Musik: Junyu Guo, Laura Große
1989 näherten sich die Demonstrierenden mit Mut, Hoffnung und viel Angst der Runden Ecke – der damaligen Bezirksverwaltung der Staatssicherheit. Sie wussten nicht, was sie erwartet. Und doch gingen sie weiter – lautlos. Asya Volodinas kollektive Performance thematisiert diesen lautlosen Augenblick. Den Moment bevor die Demonstrierenden wussten, dass ihr Einstehen für Freiheit und Demokratie erfolgreich sein würde.

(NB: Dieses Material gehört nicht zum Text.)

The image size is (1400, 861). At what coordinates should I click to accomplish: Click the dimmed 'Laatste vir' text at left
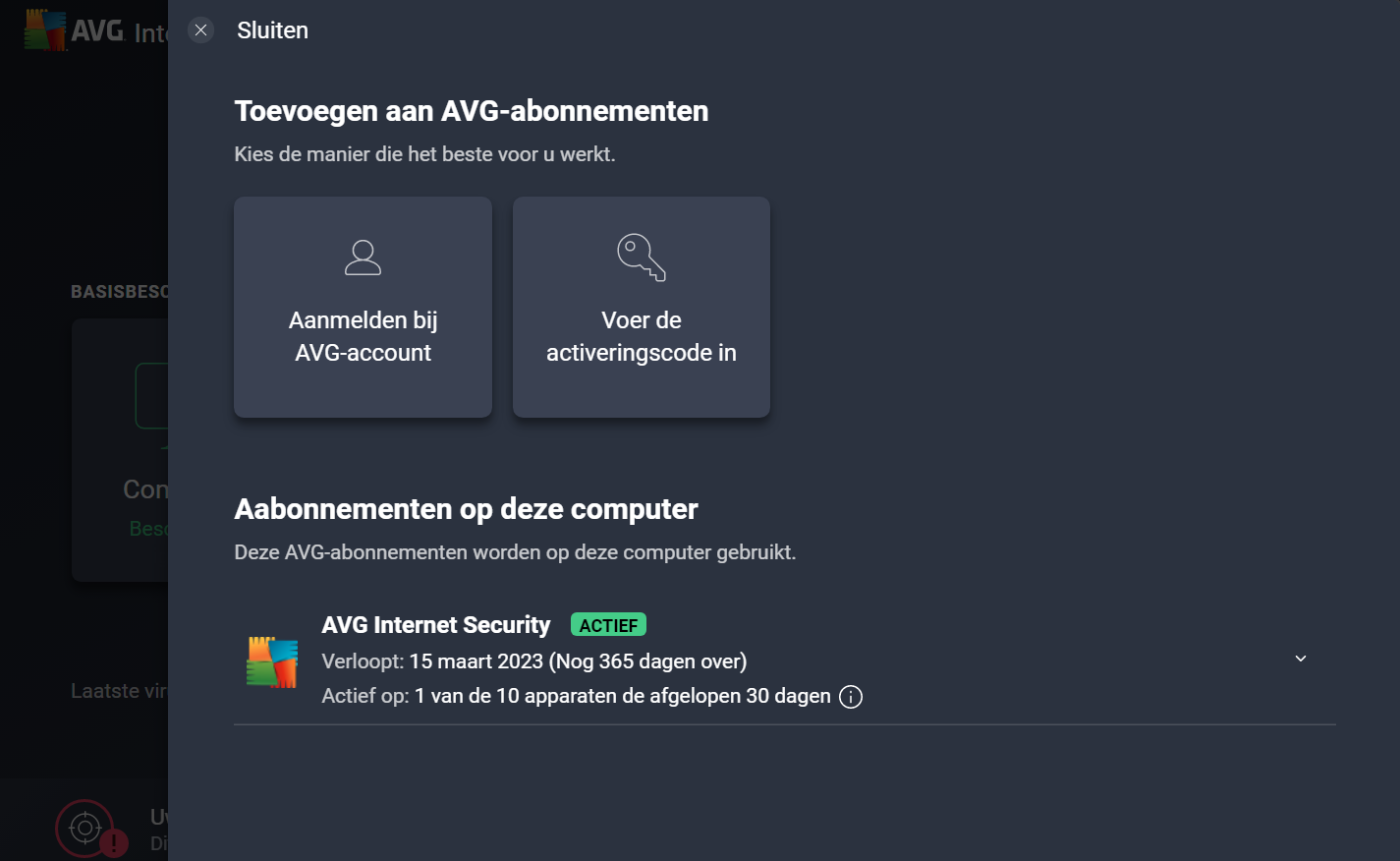(x=118, y=691)

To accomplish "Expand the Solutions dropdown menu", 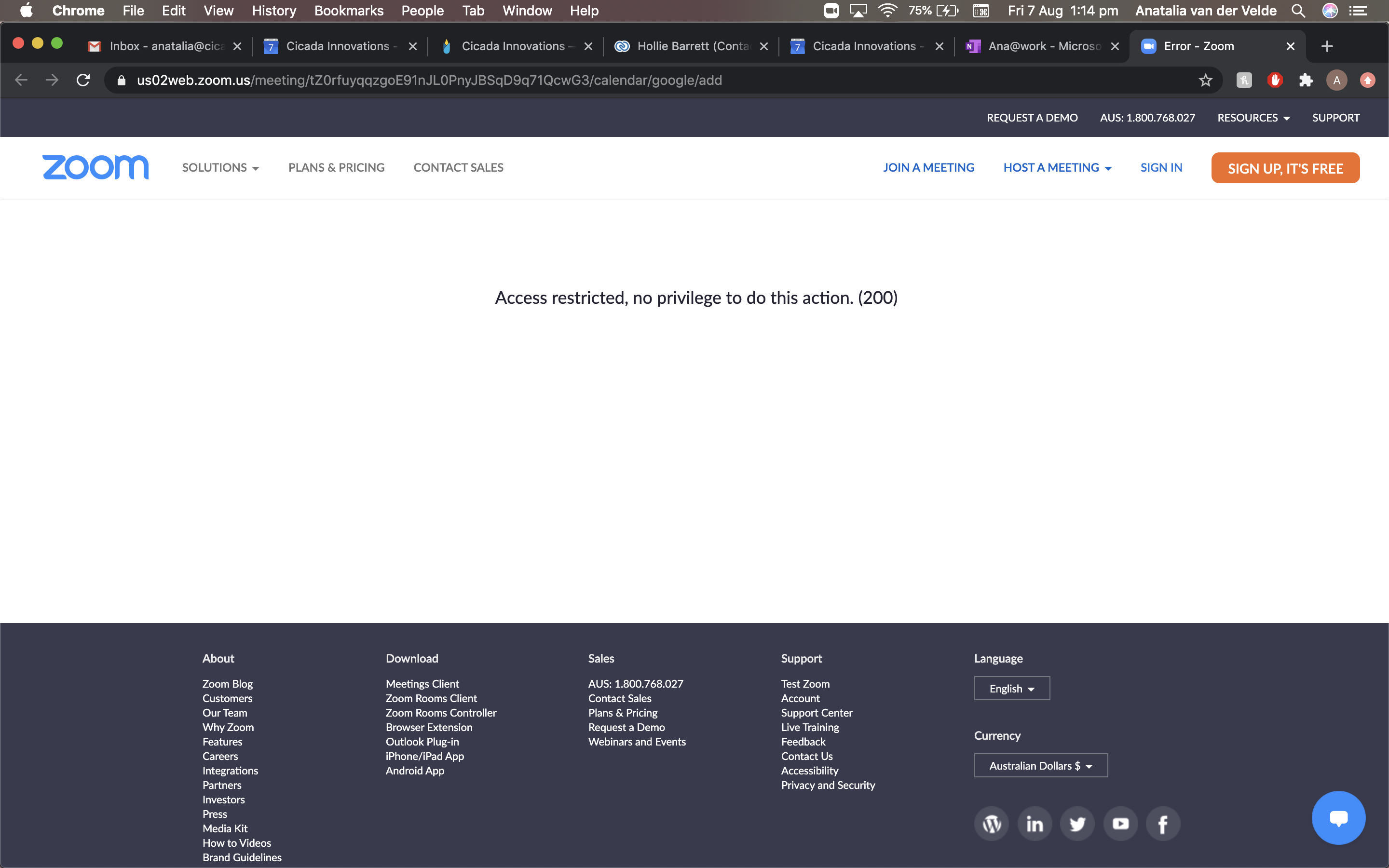I will pyautogui.click(x=220, y=168).
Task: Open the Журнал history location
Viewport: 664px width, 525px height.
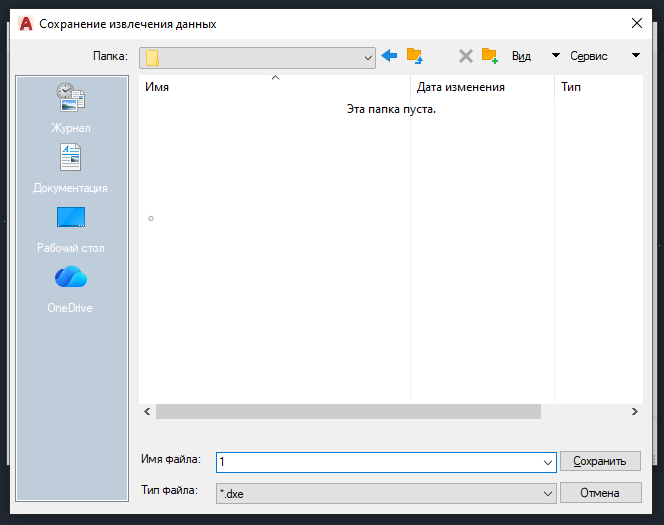Action: click(71, 108)
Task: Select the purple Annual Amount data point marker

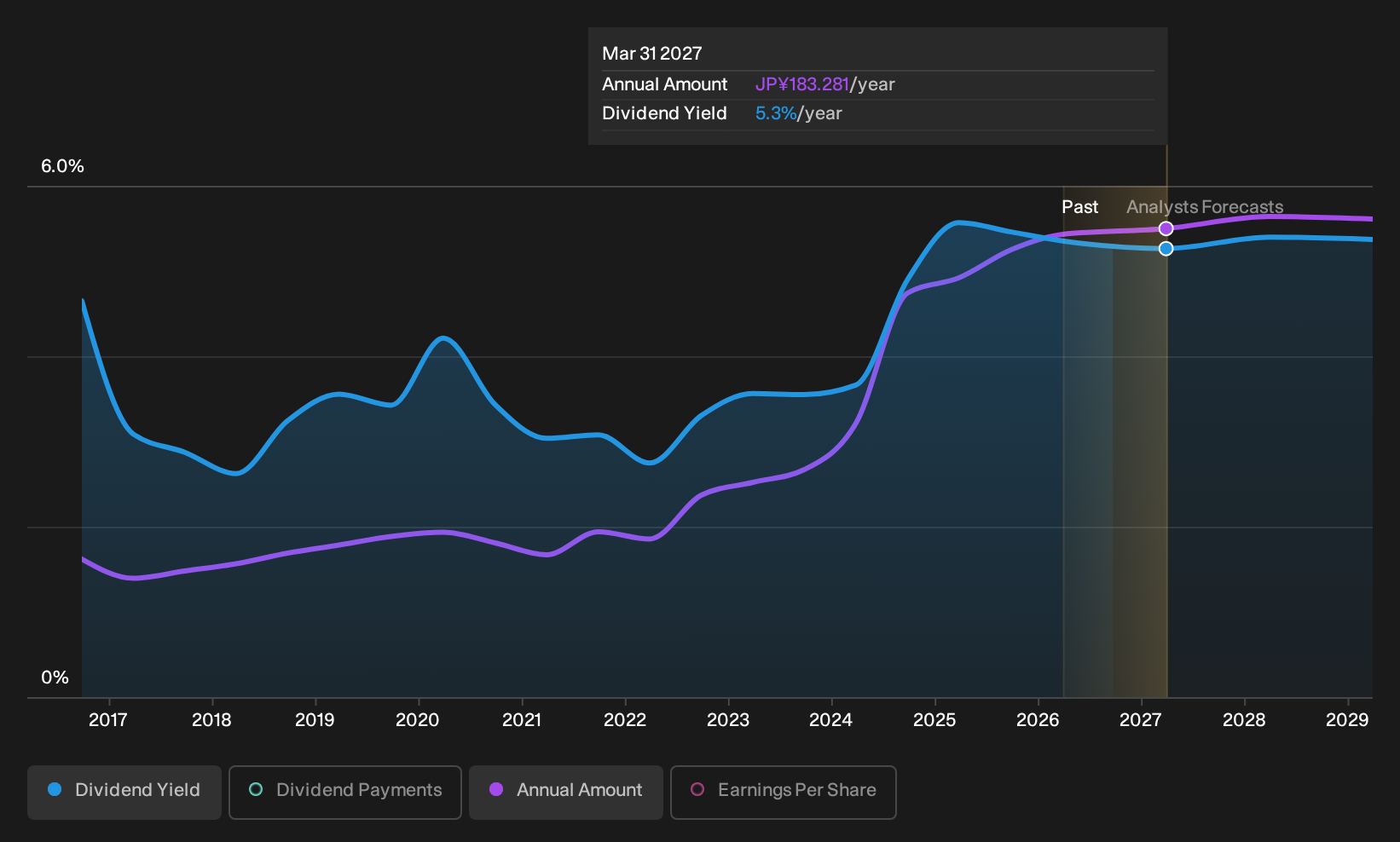Action: (x=1166, y=228)
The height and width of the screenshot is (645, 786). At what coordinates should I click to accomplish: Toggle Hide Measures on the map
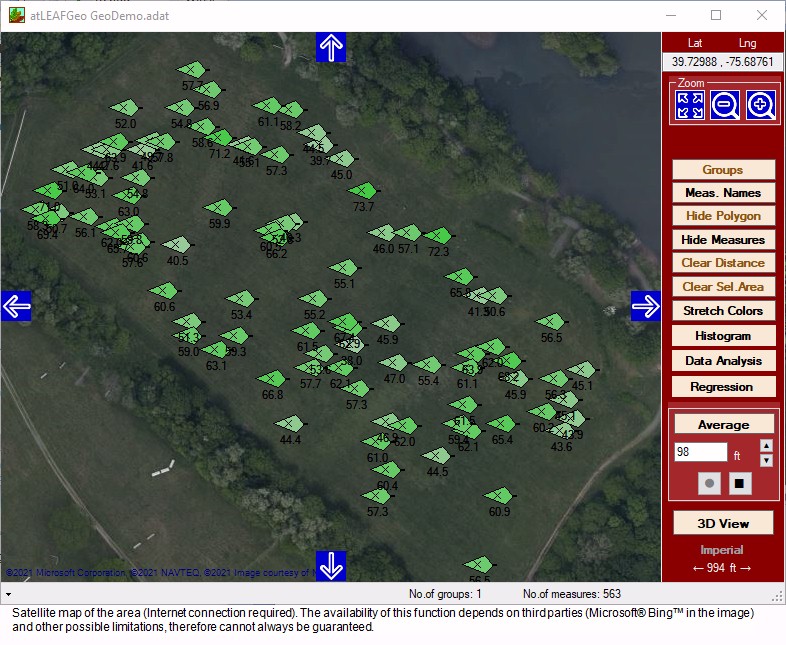point(723,240)
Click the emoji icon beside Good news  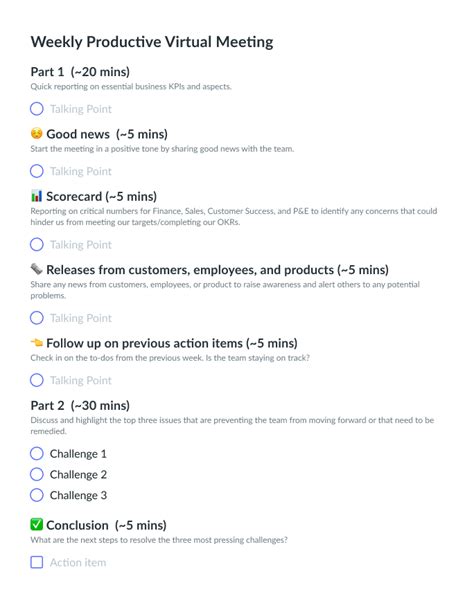tap(36, 134)
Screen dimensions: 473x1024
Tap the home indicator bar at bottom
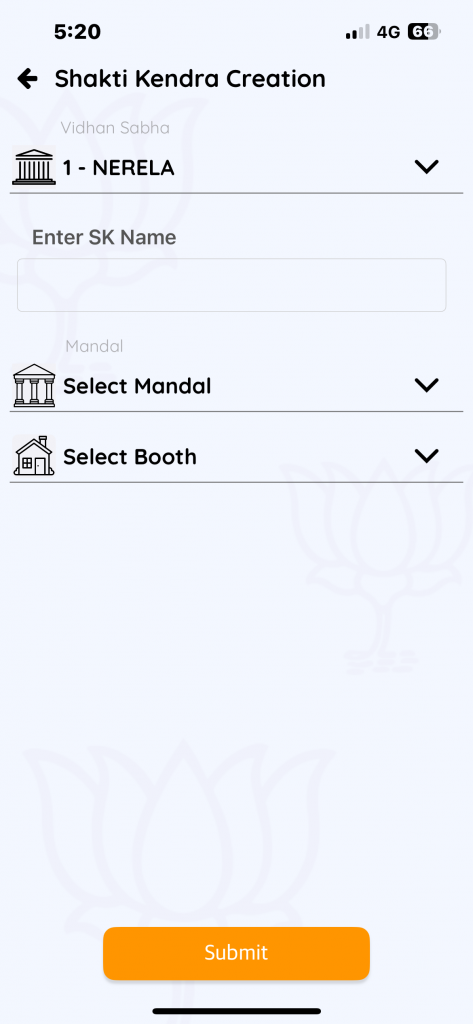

Alle Besuchenden des Lichtfests sind eingeladen, den Abschnitt vor der Runde Ecke schweigend entlangzugehen. Lassen Sie dieses Stück Stille zu einer Skulptur werden. Für was oder für wen möchten Sie heute schweigen?
5:23 min
Die recherchenbasierte Videoarbeit setzt sich mit kollektiven und unsichtbaren Erinnerungen an die Friedliche Revolution und die darauf folgende Transformation auseinander. Gemeinsam mit einer seit den 1980er Jahren in Leipzig lebenden Koreanerin thematisiert sie deren Perspektive und verbindet diese mit verfremdeten Archivbildern von 1989. Das Video hinterfragt, wie Erinnerungen bewahrt, vermittelt und als Teil einer gemeinsamen Geschichte historisiert werden – und inwiefern bisher unbeachtete Perspektiven Teil der Erinnerungskultur werden sollten.
4:27 min
Händeschütteln, Schulterklopfen, Umarmungen und Küsse: Gesten von Freundschaft, Nähe und Zärtlichkeit, ausgeführt von Menschen mit politischer und wirtschaftlicher Macht auf öffentlichen Bühnen, enthalten ambivalente Bedeutungen. Das Zweikanal-Video ‚Ich liebe doch alle Menschen’ folgt solchen Gesten anhand von Found-Footage und setzt sie in den Kontext eines Videospiel-Prinzips.
5:13 min
Die Videoarbeit thematisiert den Aufbruch und das Ankommen im Kontext der friedlichen Proteste von 1989 und der deutschen Wiedervereinigung sowie deren Einfluss auf die heutige Gesellschaft. Der Leipziger S-Bahnhof Wilhelm-Leuschner-Platz mit dem Namenzusatz “Platz der Friedlichen Revolution” als architektonisch kühler und wenig einladender Raum, wirft ortsbezogene Fragen auf: Wohin bewegen wir uns? Wo kommen wir an? Und kehren wir zurück? Bezogen auf die Erinnerungskultur an 1989/1990 regt die Arbeit zur Auseinandersetzung mit der Repräsentation von Erinnerung und der Bedeutung von Begegnungsräumen an.
2:10 min
„Nach mehreren gescheiterten Anläufen gelang es mir, dieses fehlgeleitete Immunsystem in mir zu durchbrechen. Seitdem betrachte ich die Grenzen als potentielle Fälschung, als ein Produkt von Propaganda. Diese Grenzen sind aus Beton.“ Boris Nikitin aus „Versuch über das Sterben“
In seiner Videoperformance verhandelt Hana Hazem Arabi Grenzen und wie sie Räume teilen, den Körper kontrollieren, das Bedürfnis nach Befreiung auslösen und Spuren sowie Erinnerungen hinterlassen.